Diagnostic performance of multidetector computed tomography in distinguishing unilateral from bilateral abnormalities in primary hyperaldosteronism: comparison of multidetector computed tomography with adrenal vein sampling.

Objective The management of patients with primary hyperaldosteronism (PH) varies depending on whether the unregulated aldosterone secretion localizes to a single unilateral adrenal gland, traditionally determined using adrenal vein sampling (AVS). This study seeks to determine if the performance of multidetector computed tomography (MDCT) examinations performed using the latest scanner technology can reasonably match the results of AVS, and potentially avoid AVS in some patients. Materials and Methods Computed tomographic scans in 56 patients with PH were independently reviewed by 2 radiologists for the presence of adrenal nodules and qualitative adrenal thickening. Results were correlated with AVS results. Results Of 35 patients with MDCT evidence of unilateral nodules, the imaging findings correctly predicted AVS localization in only 23 (65.7%) cases. When stratified by size, MDCT was accurate in only 71.4% of cases for nodules measuring 10 mm or less, and only 55.0% of cases for nodules measuring 11 to 20 mm.
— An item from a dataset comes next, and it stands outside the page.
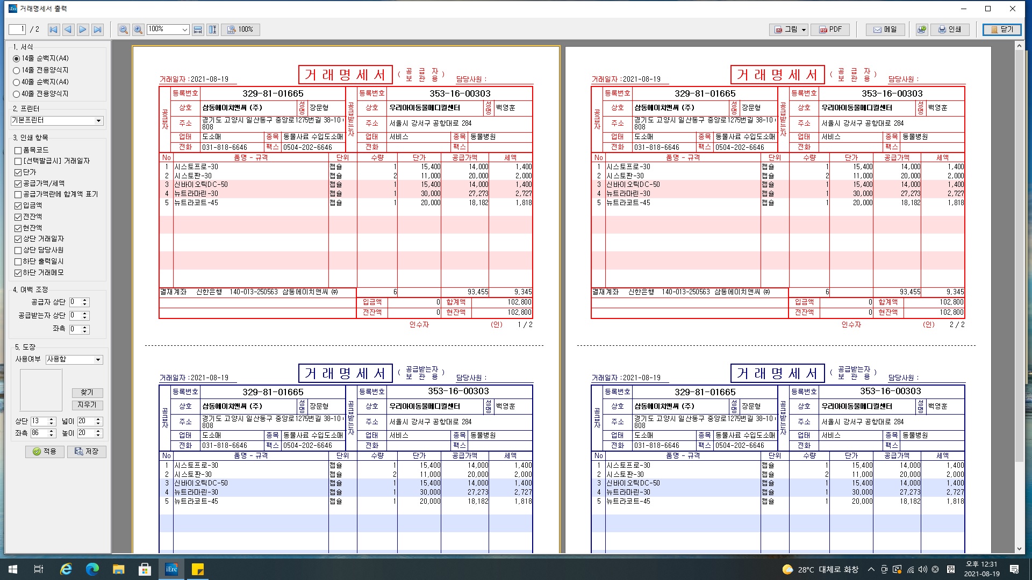Increase the 공급자 상단 margin spinner
The image size is (1032, 580).
click(85, 300)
Of the 12 cases where MDCT did not correctly localize, AVS localized to the contralateral adrenal gland in 4 cases, whereas AVS suggested no lateralization in 8 cases. In patients with normal bilateral adrenal glands on MDCT, 2/7 (28.6%) of cases demonstrated unilateral localization on AVS, and in patients with bilateral adrenal nodules, only 3/14 (21.4%) did not demonstrate lateralization on AVS. Conclusions Multidetector computed tomography, even when performed with the latest generation of MDCT scanners, does not offer sufficient diagnostic accuracy to replace AVS in patients with PH.